The result was a four-hitter to beat the Pittsburgh Pirates, 6-1, before 27,664 at Three Rivers Stadium. It was the Dodgers’ 11th consecutive victory, their longest winning streak since 1976 and leaving them only two short of the team’s longest mark since it has been in Los Angeles.
“Maybe it’s because I’m excited because we’re winning, but the way I’ve felt the last two or three starts. . . . “ Martinez said, grinning wide to complete the thought. “We are playing so good, that makes me go harder and harder.”

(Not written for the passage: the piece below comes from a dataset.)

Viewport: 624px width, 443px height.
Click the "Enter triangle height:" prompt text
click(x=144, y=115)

Martinez (4-3), in a sentiment echoed by catcher Mike Piazza and Manager Tom Lasorda, said this was the hardest he has thrown all season, perhaps the hardest he has thrown since 1991. Martinez shut out the Florida Marlins at Dodger Stadium in his last start.
Saturday, Martinez was never really challenged by the Pirate batters, although he challenged them plenty. He took a line drive from the bat of Orlando Merced off his right ankle in the seventh inning, but stayed in the game.

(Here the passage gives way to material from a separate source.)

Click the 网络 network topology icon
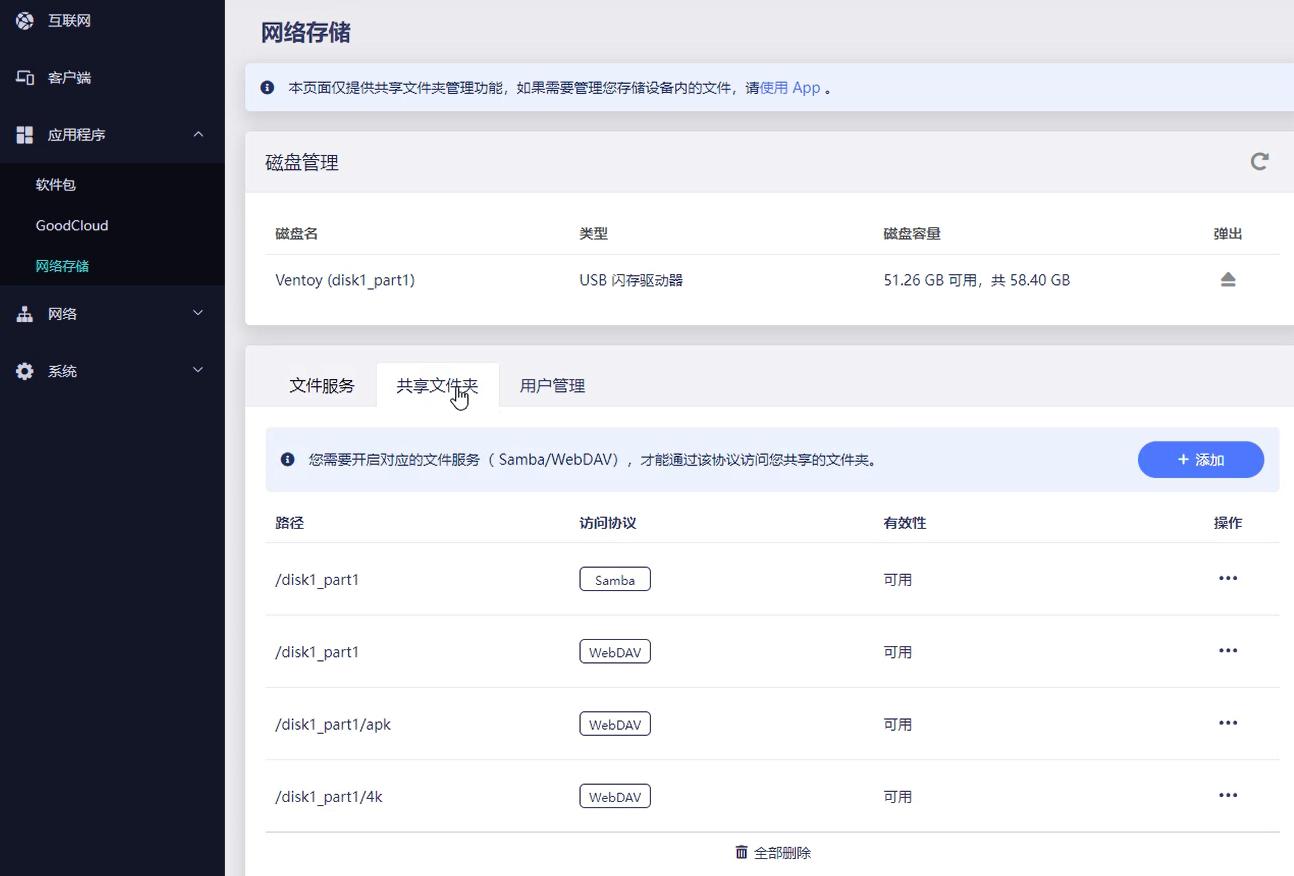click(24, 313)
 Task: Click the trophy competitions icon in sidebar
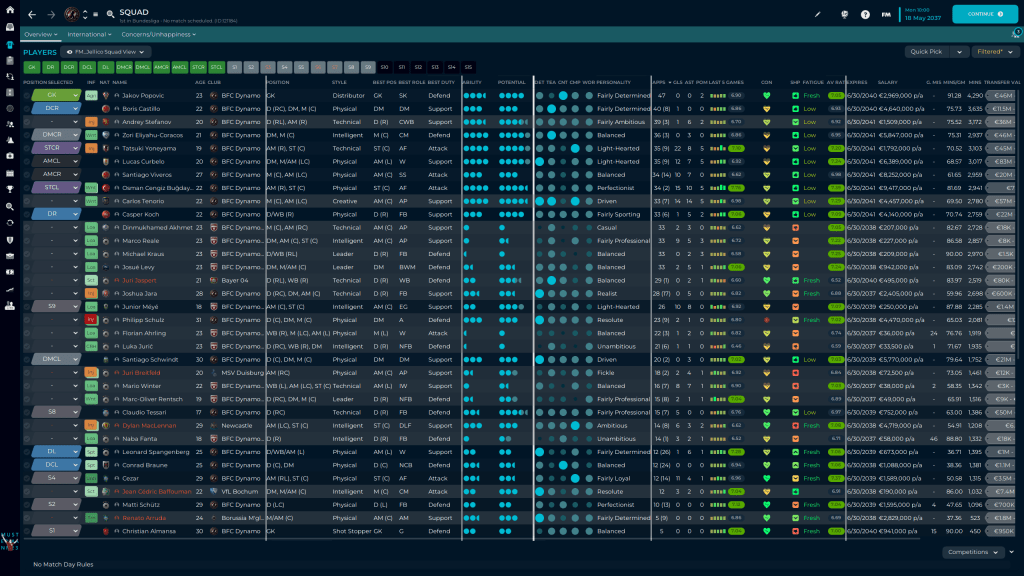(x=9, y=189)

“With him throwing that hard, it makes it easy on a catcher,” Piazza said. “If there’s ever a hint of a doubt, just put down fastball and let him go. Even though some of the batters knew the fastball was coming, it didn’t seem to matter.”
Martinez did not allow a runner past second base until there were two outs in the bottom of the ninth, and after the game he expressed disappointment that he gave up a run in the ninth to ruin his shutout.
“I was trying to get it sooo bad,” Martinez said.
“Just tell the truth,” Eric Davis yelled over to Martinez as the pitcher paused to find the right words. “You threw the . . . out of the ball tonight.”
Martinez’s three-strikeout, no-walk outing continues a run of strong Dodger starting pitching that parallels its winning streak. In the streak, Dodger starters are 7-0 and have given up three earned runs or fewer in nine of the 11 games.
Add that to the team’s hitting--the Dodgers entered the game batting .317 during the streak and had their second consecutive 12-hit attack Saturday--and the victories do not come as a mystery.
The Dodgers, who started the streak when they were 14-22, are three games over .500 (25-22), a mark they had not reached since the end of 1991.
The Dodgers staked Martinez to a 3-0 lead against starter Dave Otto (2-3) in the second inning. The runs came on a home run by right fielder Cory Snyder, his first; doubles by first baseman Eric Karros and second baseman Jody Reed, a single by center fielder Brett Butler and a suicide squeeze by shortstop Jose Offerman.
“I stand on the mound and I am thinking, ‘I have three runs, whoa, this is it,’ ” Martinez said. “I just starting whomping my fastball.”
Martinez, who threw 131 pitches against the Pirates, had a perfect game through 3 2/3 innings before Andy Van Slyke’s fourth-inning single. Van Slyke’s sacrifice fly also broke up the shutout.
The Dodgers tacked on a fourth run in the fifth inning when Piazza battled Otto to a 3-2 count, fouled off several pitches, then hit a single past shortstop Jay Bell to drive in Offerman.
“It was a pretty good at-bat for me,” Piazza said. “I finally got a ball I could handle.”
Meanwhile, Offerman was involved in almost everything that happened. He had a sacrifice in the first inning, laid down the squeeze in the second, singled and scored in the fifth, made a lazy error--his 13th--by dropping a line drive in the eighth and tripled high off the right-center-field wall to lead off the ninth.
Piazza drove him in again with another single, making the score 6-0.
“Everything is going right for us,” Martinez said. “When you’re in that kind of mood, everything is just so easy.”